# Thread: Newtons Method for finding Optimum

1. ## Newtons Method for finding Optimum

How do you use Newtons method to solve for a functions optimum? I know that for finding the root you use:
X1 = X0 - f(X0)/f'(X0)
X2 = X1 - f(X1)/f'(X1)
X3 = X2 - f(X2)/f'(X2)
...etc
For example lets say the function is: f(x) = 4x^3-2x^2 -5
What do you do differently to solve for optimum? My guess it has something to do with second derivative, but I'm not really sure. Any help would be appreciated

Thanks,
Brandon

2. Hi there, yes using the 2nd derivative is relevant here.
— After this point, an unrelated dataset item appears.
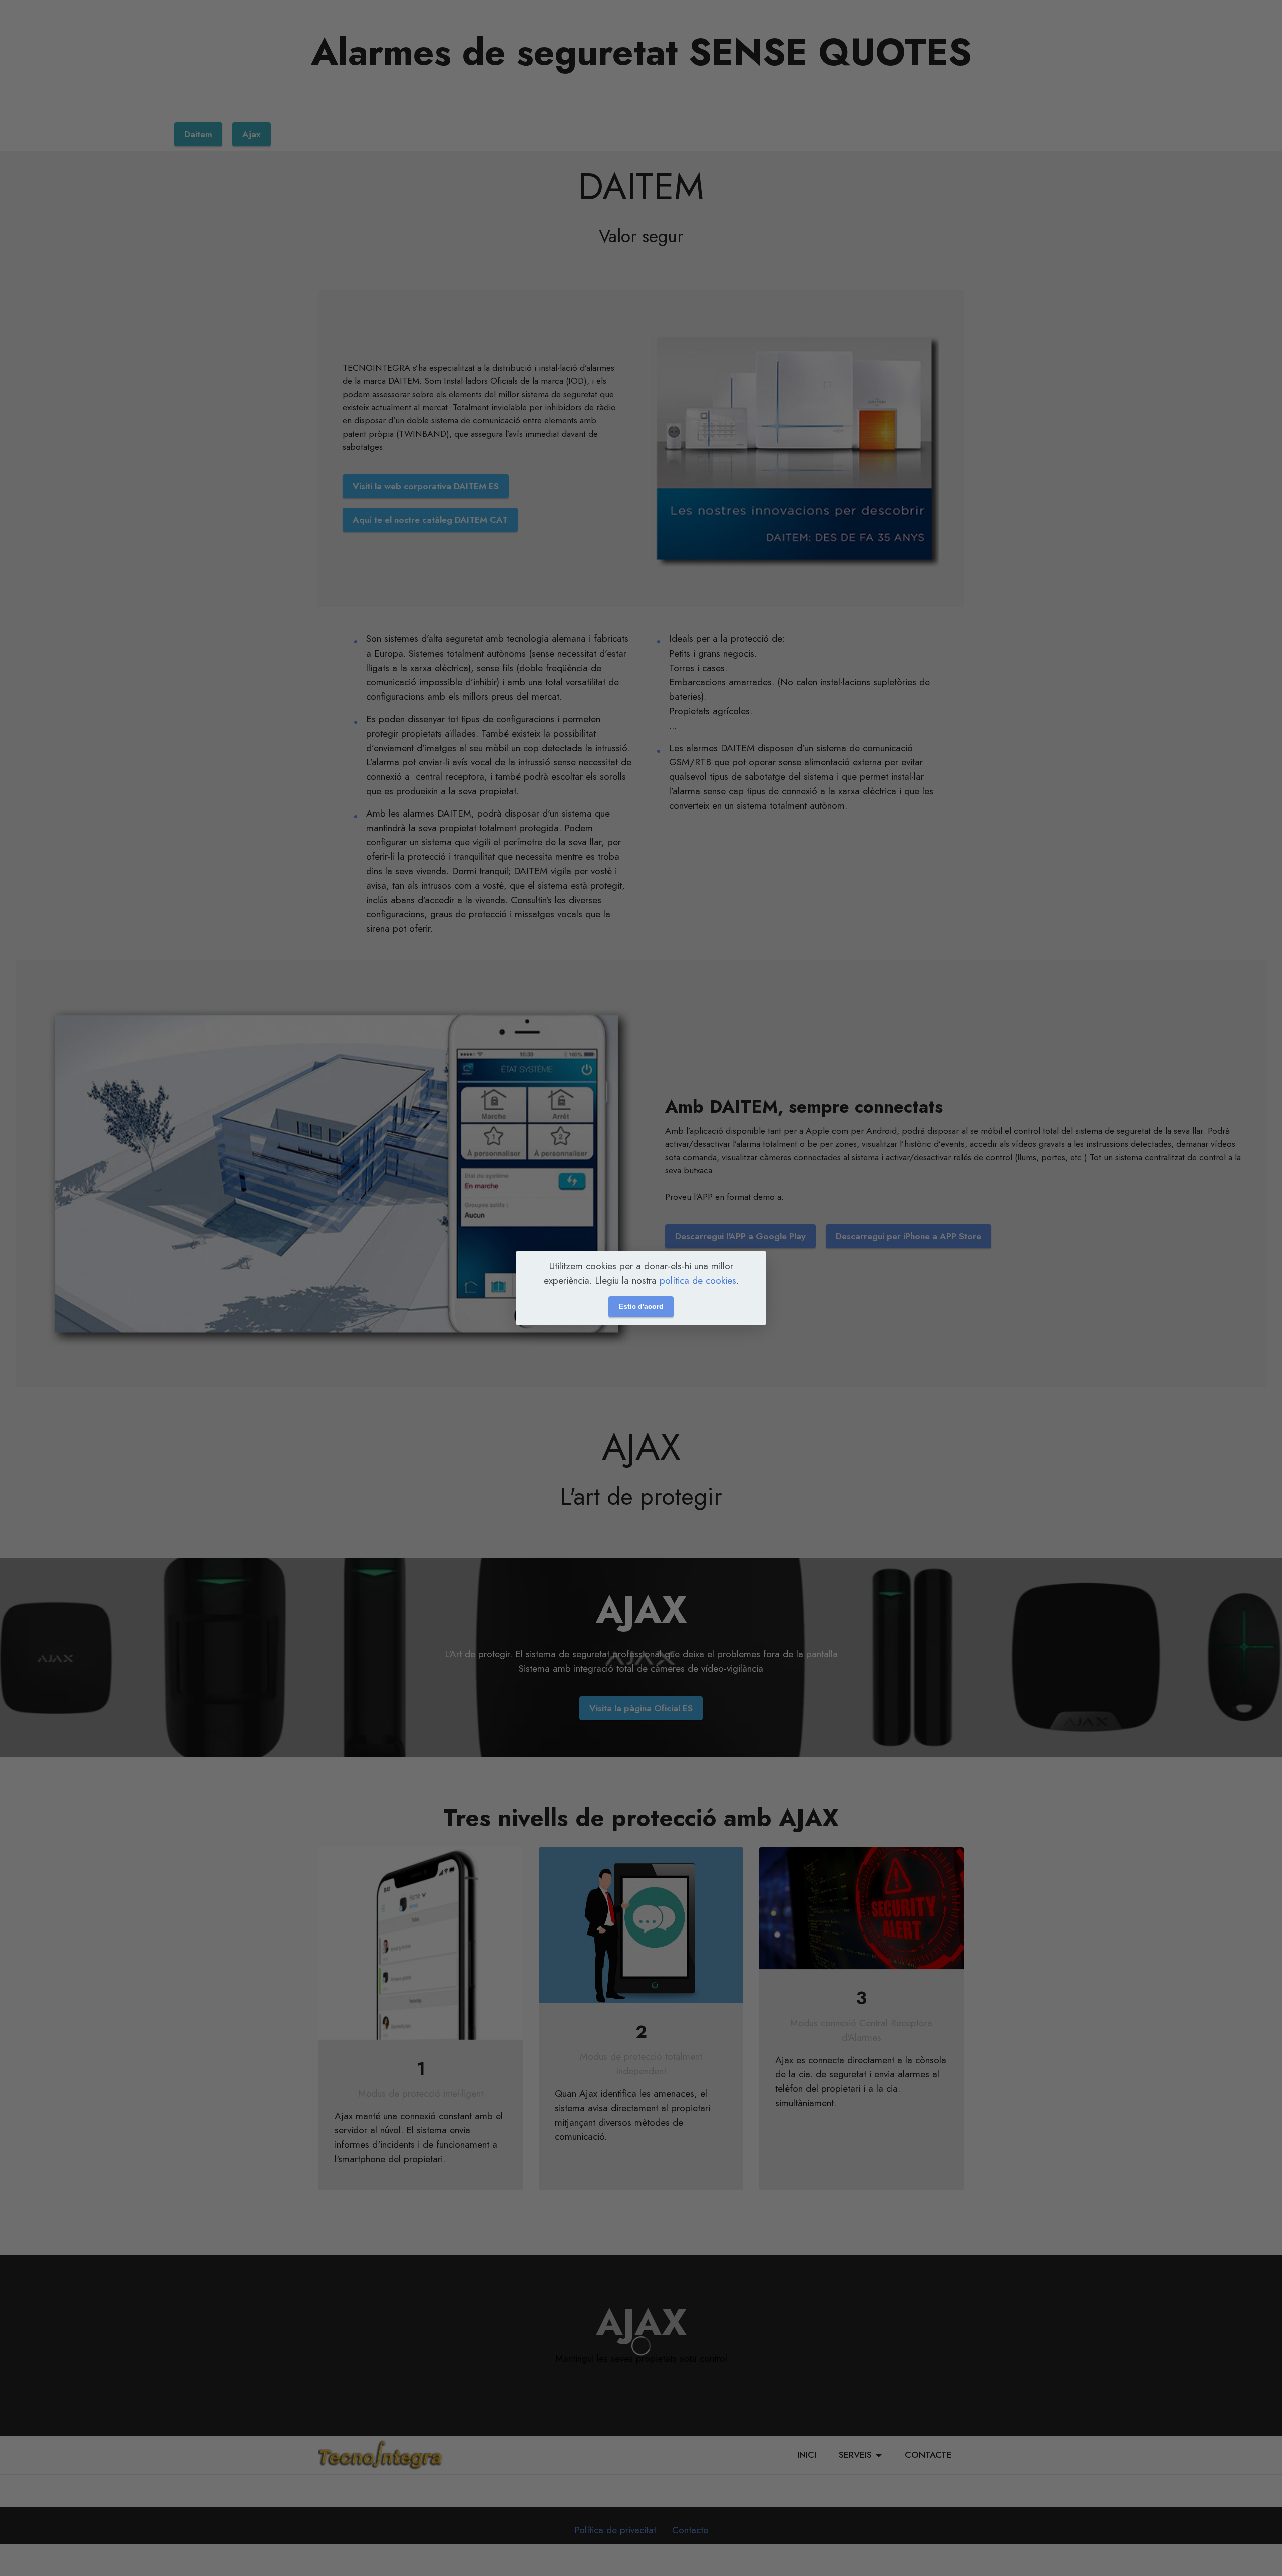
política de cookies (698, 1280)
You can use the first derivate as the new $f(x)$ and apply the method for $12x^2-4x = 0$

Do you follow?

3. so instead of using:
X1 = X0 - f(X0)/f'(X0)
X2 = X1 - f(X1)/f'(X1)
X3 = X2 - f(X2)/f'(X2)
...etc
I should use:
X1 = X0 - f'(X0)/f''(X0)
X2 = X1 - f'(X1)/f''(X1)
X3 = X2 - f'(X2)/f''(X2)
...etc
?

4. Bump

5. Yes, pls don't bump.

6. How do you know if you are finding the MIN or the MAX? For example lets say you have f(x) = x^2, and want to find the optimum with an initial guess of 5. i would do the following:

X1=5-2(5)/2=0
X2=0-2(0)/2=0
X3=0
Obviously this has a MIN at (0,0), and by applying Newtons Meathod you discover their is an Optimum at x=0, but if you Had no clue what a function looked like how would you know if the x value you are finding is its MIN or its MAX? Or in another case the function may have a MIN and a MAX, how do you know which one you found?

thanks

7. You could use the second derivative test to see whether that point is a minimum or a maximum point.